Отрывок, характеризующий Вяземский, Андрей Иванович

Болконский воспользовался этим временем, чтобы зайти к Долгорукову узнать о подробностях дела. Князь Андрей чувствовал, что Кутузов чем то расстроен и недоволен, и что им недовольны в главной квартире, и что все лица императорской главной квартиры имеют с ним тон людей, знающих что то такое, чего другие не знают; и поэтому ему хотелось поговорить с Долгоруковым.
– Ну, здравствуйте, mon cher, – сказал Долгоруков, сидевший с Билибиным за чаем. – Праздник на завтра.
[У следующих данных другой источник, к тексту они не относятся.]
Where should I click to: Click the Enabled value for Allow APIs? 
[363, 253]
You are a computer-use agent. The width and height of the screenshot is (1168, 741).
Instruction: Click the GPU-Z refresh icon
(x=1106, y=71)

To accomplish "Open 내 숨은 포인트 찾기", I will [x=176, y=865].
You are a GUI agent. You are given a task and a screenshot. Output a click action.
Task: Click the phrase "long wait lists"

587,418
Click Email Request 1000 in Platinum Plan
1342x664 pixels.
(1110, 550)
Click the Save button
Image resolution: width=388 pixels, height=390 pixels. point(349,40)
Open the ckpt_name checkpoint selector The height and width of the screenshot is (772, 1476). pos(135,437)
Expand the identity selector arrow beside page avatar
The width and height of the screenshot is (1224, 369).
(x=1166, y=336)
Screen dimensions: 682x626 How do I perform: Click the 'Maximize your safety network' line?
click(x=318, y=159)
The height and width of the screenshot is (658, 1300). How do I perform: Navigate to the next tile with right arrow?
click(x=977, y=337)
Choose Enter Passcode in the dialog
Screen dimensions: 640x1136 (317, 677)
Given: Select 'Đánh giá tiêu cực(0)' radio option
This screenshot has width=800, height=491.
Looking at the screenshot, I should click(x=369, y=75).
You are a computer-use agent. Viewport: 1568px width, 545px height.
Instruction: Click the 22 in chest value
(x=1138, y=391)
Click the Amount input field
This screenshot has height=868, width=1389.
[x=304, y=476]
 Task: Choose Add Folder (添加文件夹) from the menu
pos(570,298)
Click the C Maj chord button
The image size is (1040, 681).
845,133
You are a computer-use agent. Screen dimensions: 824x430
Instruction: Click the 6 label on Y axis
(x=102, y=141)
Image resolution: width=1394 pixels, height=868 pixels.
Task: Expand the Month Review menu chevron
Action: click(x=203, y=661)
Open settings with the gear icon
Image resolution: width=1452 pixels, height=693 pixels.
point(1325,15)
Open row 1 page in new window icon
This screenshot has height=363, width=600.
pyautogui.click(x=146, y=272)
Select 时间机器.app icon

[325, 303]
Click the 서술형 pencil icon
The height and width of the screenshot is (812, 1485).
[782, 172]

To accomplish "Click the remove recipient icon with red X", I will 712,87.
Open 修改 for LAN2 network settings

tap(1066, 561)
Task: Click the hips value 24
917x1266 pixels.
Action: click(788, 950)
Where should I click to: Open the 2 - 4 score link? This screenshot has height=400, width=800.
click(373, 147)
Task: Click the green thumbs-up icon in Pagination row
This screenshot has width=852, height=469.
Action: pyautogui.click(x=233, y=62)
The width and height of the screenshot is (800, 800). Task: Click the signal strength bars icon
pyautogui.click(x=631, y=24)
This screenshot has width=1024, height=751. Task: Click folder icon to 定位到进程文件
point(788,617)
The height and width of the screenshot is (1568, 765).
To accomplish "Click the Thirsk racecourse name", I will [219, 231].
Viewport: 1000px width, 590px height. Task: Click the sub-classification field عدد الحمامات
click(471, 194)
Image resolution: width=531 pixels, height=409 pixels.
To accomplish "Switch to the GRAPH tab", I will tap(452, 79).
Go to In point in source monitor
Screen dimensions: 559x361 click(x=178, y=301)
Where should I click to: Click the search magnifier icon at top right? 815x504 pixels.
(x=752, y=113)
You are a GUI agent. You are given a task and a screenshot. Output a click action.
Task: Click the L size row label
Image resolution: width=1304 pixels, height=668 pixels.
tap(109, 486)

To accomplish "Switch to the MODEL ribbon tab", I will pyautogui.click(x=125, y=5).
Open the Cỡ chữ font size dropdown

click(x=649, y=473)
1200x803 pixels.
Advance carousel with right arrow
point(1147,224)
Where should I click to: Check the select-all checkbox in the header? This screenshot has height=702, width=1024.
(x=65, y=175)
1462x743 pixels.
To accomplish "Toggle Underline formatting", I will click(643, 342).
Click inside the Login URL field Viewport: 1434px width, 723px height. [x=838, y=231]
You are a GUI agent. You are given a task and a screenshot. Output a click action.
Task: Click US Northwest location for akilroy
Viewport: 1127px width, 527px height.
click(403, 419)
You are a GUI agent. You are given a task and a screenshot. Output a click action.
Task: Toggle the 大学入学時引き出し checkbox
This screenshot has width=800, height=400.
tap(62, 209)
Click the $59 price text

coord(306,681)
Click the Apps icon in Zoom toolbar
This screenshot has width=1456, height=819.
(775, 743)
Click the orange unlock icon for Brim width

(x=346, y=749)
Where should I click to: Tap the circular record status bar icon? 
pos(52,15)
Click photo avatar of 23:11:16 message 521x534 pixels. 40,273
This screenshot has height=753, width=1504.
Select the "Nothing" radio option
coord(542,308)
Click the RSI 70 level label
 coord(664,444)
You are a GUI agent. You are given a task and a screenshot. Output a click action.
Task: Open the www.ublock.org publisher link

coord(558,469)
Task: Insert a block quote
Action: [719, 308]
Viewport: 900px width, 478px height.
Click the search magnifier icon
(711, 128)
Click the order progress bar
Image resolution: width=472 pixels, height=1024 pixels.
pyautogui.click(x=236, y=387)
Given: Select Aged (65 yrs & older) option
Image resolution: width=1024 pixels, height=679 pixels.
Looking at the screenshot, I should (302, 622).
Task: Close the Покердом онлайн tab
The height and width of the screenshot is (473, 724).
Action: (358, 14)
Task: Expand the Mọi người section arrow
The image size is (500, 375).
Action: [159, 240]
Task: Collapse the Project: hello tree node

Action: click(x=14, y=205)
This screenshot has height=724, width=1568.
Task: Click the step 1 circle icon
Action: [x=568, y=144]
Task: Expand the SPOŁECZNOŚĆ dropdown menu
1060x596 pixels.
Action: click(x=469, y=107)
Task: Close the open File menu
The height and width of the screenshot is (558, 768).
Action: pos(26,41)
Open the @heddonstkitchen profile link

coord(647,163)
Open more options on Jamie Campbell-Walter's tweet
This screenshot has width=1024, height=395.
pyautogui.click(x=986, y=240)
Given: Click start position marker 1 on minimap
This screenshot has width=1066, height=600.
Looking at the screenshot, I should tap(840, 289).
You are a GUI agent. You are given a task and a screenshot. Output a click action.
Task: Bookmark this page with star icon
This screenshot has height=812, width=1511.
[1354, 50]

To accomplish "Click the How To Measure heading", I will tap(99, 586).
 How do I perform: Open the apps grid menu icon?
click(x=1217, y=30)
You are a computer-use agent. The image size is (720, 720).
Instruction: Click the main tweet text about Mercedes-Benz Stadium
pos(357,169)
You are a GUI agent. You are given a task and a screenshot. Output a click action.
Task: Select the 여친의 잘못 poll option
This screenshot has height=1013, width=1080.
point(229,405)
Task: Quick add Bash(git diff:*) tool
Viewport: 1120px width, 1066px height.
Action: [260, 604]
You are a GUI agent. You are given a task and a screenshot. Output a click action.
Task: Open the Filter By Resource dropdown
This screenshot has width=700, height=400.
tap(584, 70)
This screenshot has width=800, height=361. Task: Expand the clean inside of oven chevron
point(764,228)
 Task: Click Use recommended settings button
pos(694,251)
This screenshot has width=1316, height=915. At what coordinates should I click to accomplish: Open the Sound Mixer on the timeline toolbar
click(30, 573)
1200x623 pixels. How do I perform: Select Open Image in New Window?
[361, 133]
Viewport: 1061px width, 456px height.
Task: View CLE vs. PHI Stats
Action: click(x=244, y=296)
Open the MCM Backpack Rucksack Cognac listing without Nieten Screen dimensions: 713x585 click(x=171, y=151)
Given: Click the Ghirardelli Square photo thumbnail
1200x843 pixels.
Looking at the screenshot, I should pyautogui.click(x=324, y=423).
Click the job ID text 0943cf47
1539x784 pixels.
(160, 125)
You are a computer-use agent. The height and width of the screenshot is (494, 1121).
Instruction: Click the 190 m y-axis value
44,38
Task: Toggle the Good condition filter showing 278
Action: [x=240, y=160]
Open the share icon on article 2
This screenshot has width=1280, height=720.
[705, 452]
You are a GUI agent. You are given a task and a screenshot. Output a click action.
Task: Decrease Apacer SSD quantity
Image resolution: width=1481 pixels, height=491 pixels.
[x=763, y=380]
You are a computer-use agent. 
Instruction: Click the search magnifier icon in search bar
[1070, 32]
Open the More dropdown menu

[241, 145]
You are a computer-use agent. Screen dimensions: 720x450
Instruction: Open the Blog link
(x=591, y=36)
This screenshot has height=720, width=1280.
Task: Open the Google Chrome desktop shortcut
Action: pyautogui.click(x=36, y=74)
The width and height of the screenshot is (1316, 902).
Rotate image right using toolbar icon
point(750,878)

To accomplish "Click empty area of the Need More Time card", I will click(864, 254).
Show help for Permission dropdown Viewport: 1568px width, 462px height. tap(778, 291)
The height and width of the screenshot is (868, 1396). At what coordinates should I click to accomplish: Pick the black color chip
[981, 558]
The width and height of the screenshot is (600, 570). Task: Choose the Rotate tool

Что ваш старик? не в духе?
– Не скажу, чтобы был не в духе, но ему, кажется, хотелось бы, чтоб его выслушали.
– Да его слушали на военном совете и будут слушать, когда он будет говорить дело; но медлить и ждать чего то теперь, когда Бонапарт боится более всего генерального сражения, – невозможно.
– Да вы его видели? – сказал князь Андрей. – Ну, что Бонапарт? Какое впечатление он произвел на вас?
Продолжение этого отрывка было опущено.